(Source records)
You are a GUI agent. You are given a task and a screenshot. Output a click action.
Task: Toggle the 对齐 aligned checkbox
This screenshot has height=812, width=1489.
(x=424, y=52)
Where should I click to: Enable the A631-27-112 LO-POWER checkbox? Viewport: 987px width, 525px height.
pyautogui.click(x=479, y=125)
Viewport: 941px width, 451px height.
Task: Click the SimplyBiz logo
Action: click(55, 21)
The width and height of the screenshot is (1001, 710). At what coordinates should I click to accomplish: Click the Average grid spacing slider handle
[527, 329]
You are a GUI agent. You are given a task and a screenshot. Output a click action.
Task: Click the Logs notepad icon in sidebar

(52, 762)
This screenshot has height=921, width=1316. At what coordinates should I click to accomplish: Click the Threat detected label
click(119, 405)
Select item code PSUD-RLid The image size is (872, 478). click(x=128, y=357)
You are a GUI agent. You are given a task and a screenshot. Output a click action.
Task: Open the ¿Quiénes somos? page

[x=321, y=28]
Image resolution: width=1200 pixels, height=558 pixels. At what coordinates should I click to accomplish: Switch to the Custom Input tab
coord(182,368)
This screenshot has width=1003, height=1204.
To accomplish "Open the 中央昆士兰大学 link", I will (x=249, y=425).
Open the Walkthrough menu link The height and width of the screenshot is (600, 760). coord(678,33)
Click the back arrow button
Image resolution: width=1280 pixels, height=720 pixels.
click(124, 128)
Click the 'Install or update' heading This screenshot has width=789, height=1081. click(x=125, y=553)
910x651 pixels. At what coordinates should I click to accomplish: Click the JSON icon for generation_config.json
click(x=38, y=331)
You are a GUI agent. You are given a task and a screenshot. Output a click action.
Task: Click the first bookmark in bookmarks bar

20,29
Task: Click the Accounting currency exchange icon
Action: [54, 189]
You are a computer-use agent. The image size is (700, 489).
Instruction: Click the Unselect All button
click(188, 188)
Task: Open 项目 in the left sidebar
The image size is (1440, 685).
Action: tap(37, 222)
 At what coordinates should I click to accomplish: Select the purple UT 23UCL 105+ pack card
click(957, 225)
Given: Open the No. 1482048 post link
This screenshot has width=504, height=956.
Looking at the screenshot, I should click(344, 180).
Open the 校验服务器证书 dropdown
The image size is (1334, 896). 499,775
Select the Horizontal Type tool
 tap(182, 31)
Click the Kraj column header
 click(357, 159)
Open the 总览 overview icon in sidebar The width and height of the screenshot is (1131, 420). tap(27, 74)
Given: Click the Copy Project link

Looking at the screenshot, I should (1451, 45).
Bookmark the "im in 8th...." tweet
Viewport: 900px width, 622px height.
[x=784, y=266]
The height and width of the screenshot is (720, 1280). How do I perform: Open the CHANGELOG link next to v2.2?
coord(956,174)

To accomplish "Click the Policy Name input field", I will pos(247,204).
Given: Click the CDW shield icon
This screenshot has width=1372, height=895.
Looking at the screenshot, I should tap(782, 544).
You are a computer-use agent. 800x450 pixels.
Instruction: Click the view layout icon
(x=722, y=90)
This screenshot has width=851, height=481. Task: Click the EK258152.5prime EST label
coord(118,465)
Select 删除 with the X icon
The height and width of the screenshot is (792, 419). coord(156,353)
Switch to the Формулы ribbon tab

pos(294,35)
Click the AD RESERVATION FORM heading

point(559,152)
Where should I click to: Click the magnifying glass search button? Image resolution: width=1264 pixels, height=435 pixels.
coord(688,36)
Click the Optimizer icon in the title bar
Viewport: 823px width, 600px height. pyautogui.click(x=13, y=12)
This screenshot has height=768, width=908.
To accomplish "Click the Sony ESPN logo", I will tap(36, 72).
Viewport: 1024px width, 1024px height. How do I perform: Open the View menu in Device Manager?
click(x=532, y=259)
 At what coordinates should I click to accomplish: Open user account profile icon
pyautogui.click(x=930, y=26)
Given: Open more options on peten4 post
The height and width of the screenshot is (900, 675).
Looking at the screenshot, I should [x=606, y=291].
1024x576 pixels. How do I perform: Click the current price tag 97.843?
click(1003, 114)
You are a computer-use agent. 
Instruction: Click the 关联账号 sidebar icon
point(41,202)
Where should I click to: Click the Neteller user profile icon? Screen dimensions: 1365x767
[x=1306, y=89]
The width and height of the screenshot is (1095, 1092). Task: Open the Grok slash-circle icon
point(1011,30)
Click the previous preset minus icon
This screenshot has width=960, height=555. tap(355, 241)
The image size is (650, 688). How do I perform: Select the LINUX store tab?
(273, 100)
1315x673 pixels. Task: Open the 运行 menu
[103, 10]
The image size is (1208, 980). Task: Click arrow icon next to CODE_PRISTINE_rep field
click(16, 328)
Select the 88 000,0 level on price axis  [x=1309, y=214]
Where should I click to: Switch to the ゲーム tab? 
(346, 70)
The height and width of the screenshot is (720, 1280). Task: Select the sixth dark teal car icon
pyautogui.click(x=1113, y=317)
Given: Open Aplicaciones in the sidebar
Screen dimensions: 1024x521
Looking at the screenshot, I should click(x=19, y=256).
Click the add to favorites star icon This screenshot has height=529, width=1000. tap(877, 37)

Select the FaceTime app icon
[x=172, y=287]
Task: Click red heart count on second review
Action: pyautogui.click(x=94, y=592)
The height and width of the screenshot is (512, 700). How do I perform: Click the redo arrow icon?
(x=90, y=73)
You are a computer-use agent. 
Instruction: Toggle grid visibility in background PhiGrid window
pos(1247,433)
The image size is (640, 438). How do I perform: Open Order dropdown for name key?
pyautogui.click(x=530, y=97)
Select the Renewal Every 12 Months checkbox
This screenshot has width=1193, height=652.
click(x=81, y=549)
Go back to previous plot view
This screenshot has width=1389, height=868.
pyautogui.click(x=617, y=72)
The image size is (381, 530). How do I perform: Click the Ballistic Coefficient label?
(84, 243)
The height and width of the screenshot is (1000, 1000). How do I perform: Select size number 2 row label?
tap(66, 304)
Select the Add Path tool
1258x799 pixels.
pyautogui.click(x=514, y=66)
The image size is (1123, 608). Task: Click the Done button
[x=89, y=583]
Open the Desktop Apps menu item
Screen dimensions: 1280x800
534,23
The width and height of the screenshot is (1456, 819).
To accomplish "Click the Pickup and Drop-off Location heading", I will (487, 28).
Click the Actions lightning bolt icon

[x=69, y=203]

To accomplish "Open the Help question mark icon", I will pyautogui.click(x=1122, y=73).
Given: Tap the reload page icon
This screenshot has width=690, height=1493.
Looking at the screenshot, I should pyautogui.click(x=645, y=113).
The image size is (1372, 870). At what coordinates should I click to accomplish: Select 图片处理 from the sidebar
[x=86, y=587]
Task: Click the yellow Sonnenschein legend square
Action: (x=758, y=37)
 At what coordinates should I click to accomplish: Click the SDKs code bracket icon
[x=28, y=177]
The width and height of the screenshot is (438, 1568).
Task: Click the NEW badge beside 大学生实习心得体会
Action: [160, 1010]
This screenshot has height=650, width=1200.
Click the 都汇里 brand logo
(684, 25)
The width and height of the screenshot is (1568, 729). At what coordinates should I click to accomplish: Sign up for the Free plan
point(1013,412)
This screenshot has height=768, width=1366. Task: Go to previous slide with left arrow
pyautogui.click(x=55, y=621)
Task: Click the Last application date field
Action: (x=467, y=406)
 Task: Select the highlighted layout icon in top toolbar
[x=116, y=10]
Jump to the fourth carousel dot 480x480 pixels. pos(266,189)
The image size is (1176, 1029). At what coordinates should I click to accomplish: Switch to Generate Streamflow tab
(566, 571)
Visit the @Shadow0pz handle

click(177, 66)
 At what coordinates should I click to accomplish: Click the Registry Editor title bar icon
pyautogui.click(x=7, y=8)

* About this task
What is needed here is an exact copy of all the entries.

* Answer section
You are a GUI agent. You are given a task and a screenshot. Output a click action.
Task: Toggle the 对齐 aligned checkbox
This screenshot has height=812, width=1489.
(x=424, y=52)
Where should I click to: Enable the A631-27-112 LO-POWER checkbox? Viewport: 987px width, 525px height.
pyautogui.click(x=479, y=125)
Viewport: 941px width, 451px height.
Task: Click the SimplyBiz logo
Action: click(55, 21)
The width and height of the screenshot is (1001, 710). At what coordinates should I click to accomplish: Click the Average grid spacing slider handle
[527, 329]
You are a GUI agent. You are given a task and a screenshot. Output a click action.
Task: Click the Logs notepad icon in sidebar

(52, 762)
This screenshot has height=921, width=1316. At what coordinates should I click to accomplish: Click the Threat detected label
click(119, 405)
Select item code PSUD-RLid The image size is (872, 478). click(x=128, y=357)
You are a GUI agent. You are given a task and a screenshot. Output a click action.
Task: Open the ¿Quiénes somos? page

[x=321, y=28]
Image resolution: width=1200 pixels, height=558 pixels. At what coordinates should I click to accomplish: Switch to the Custom Input tab
coord(182,368)
This screenshot has width=1003, height=1204.
To accomplish "Open the 中央昆士兰大学 link", I will (x=249, y=425).
Open the Walkthrough menu link The height and width of the screenshot is (600, 760). coord(678,33)
Click the back arrow button
Image resolution: width=1280 pixels, height=720 pixels.
click(124, 128)
Click the 'Install or update' heading This screenshot has width=789, height=1081. click(x=125, y=553)
910x651 pixels. At what coordinates should I click to accomplish: Click the JSON icon for generation_config.json
click(x=38, y=331)
You are a GUI agent. You are given a task and a screenshot. Output a click action.
Task: Click the first bookmark in bookmarks bar

20,29
Task: Click the Accounting currency exchange icon
Action: [54, 189]
You are a computer-use agent. The image size is (700, 489).
Instruction: Click the Unselect All button
click(188, 188)
Task: Open 项目 in the left sidebar
The image size is (1440, 685).
Action: tap(37, 222)
 At what coordinates should I click to accomplish: Select the purple UT 23UCL 105+ pack card
click(957, 225)
Given: Open the No. 1482048 post link
This screenshot has width=504, height=956.
Looking at the screenshot, I should click(344, 180).
Open the 校验服务器证书 dropdown
The image size is (1334, 896). 499,775
Select the Horizontal Type tool
 tap(182, 31)
Click the Kraj column header
 click(357, 159)
Open the 总览 overview icon in sidebar The width and height of the screenshot is (1131, 420). tap(27, 74)
Given: Click the Copy Project link

Looking at the screenshot, I should (1451, 45).
Bookmark the "im in 8th...." tweet
Viewport: 900px width, 622px height.
[x=784, y=266]
The height and width of the screenshot is (720, 1280). How do I perform: Open the CHANGELOG link next to v2.2?
coord(956,174)

To accomplish "Click the Policy Name input field", I will pos(247,204).
Given: Click the CDW shield icon
This screenshot has width=1372, height=895.
Looking at the screenshot, I should tap(782, 544).
You are a computer-use agent. 800x450 pixels.
Instruction: Click the view layout icon
(x=722, y=90)
This screenshot has width=851, height=481. Task: Click the EK258152.5prime EST label
coord(118,465)
Select 删除 with the X icon
The height and width of the screenshot is (792, 419). coord(156,353)
Switch to the Формулы ribbon tab

pos(294,35)
Click the AD RESERVATION FORM heading

point(559,152)
Where should I click to: Click the magnifying glass search button? Image resolution: width=1264 pixels, height=435 pixels.
coord(688,36)
Click the Optimizer icon in the title bar
Viewport: 823px width, 600px height. pyautogui.click(x=13, y=12)
This screenshot has height=768, width=908.
To accomplish "Click the Sony ESPN logo", I will tap(36, 72).
Viewport: 1024px width, 1024px height. How do I perform: Open the View menu in Device Manager?
click(x=532, y=259)
 At what coordinates should I click to accomplish: Open user account profile icon
pyautogui.click(x=930, y=26)
Given: Open more options on peten4 post
The height and width of the screenshot is (900, 675).
Looking at the screenshot, I should [x=606, y=291].
1024x576 pixels. How do I perform: Click the current price tag 97.843?
click(1003, 114)
You are a computer-use agent. 
Instruction: Click the 关联账号 sidebar icon
point(41,202)
Where should I click to: Click the Neteller user profile icon? Screen dimensions: 1365x767
[x=1306, y=89]
The width and height of the screenshot is (1095, 1092). Task: Open the Grok slash-circle icon
point(1011,30)
Click the previous preset minus icon
This screenshot has width=960, height=555. tap(355, 241)
The image size is (650, 688). How do I perform: Select the LINUX store tab?
(273, 100)
1315x673 pixels. Task: Open the 运行 menu
[103, 10]
The image size is (1208, 980). Task: Click arrow icon next to CODE_PRISTINE_rep field
click(16, 328)
Select the 88 000,0 level on price axis  [x=1309, y=214]
Where should I click to: Switch to the ゲーム tab? 
(346, 70)
The height and width of the screenshot is (720, 1280). Task: Select the sixth dark teal car icon
pyautogui.click(x=1113, y=317)
Given: Open Aplicaciones in the sidebar
Screen dimensions: 1024x521
Looking at the screenshot, I should click(x=19, y=256).
Click the add to favorites star icon This screenshot has height=529, width=1000. tap(877, 37)

Select the FaceTime app icon
[x=172, y=287]
Task: Click red heart count on second review
Action: pyautogui.click(x=94, y=592)
The height and width of the screenshot is (512, 700). How do I perform: Click the redo arrow icon?
(x=90, y=73)
You are a computer-use agent. 
Instruction: Toggle grid visibility in background PhiGrid window
pos(1247,433)
The image size is (640, 438). How do I perform: Open Order dropdown for name key?
pyautogui.click(x=530, y=97)
Select the Renewal Every 12 Months checkbox
This screenshot has width=1193, height=652.
click(x=81, y=549)
Go back to previous plot view
This screenshot has width=1389, height=868.
pyautogui.click(x=617, y=72)
The image size is (381, 530). How do I perform: Click the Ballistic Coefficient label?
(84, 243)
The height and width of the screenshot is (1000, 1000). How do I perform: Select size number 2 row label?
tap(66, 304)
Select the Add Path tool
1258x799 pixels.
pyautogui.click(x=514, y=66)
The image size is (1123, 608). Task: Click the Done button
[x=89, y=583]
Open the Desktop Apps menu item
Screen dimensions: 1280x800
534,23
The width and height of the screenshot is (1456, 819).
To accomplish "Click the Pickup and Drop-off Location heading", I will (487, 28).
Click the Actions lightning bolt icon

[x=69, y=203]

To accomplish "Open the Help question mark icon", I will pyautogui.click(x=1122, y=73).
Given: Tap the reload page icon
This screenshot has width=690, height=1493.
Looking at the screenshot, I should pyautogui.click(x=645, y=113).
The image size is (1372, 870). At what coordinates should I click to accomplish: Select 图片处理 from the sidebar
[x=86, y=587]
Task: Click the yellow Sonnenschein legend square
Action: (x=758, y=37)
 At what coordinates should I click to accomplish: Click the SDKs code bracket icon
[x=28, y=177]
The width and height of the screenshot is (438, 1568).
Task: Click the NEW badge beside 大学生实习心得体会
Action: [160, 1010]
This screenshot has height=650, width=1200.
Click the 都汇里 brand logo
(684, 25)
The width and height of the screenshot is (1568, 729). At what coordinates should I click to accomplish: Sign up for the Free plan
point(1013,412)
This screenshot has height=768, width=1366. Task: Go to previous slide with left arrow
pyautogui.click(x=55, y=621)
Task: Click the Last application date field
Action: (x=467, y=406)
 Task: Select the highlighted layout icon in top toolbar
[x=116, y=10]
Jump to the fourth carousel dot 480x480 pixels. pos(266,189)
The image size is (1176, 1029). At what coordinates should I click to accomplish: Switch to Generate Streamflow tab
(566, 571)
Visit the @Shadow0pz handle

click(177, 66)
 At what coordinates should I click to accomplish: Click the Registry Editor title bar icon
pyautogui.click(x=7, y=8)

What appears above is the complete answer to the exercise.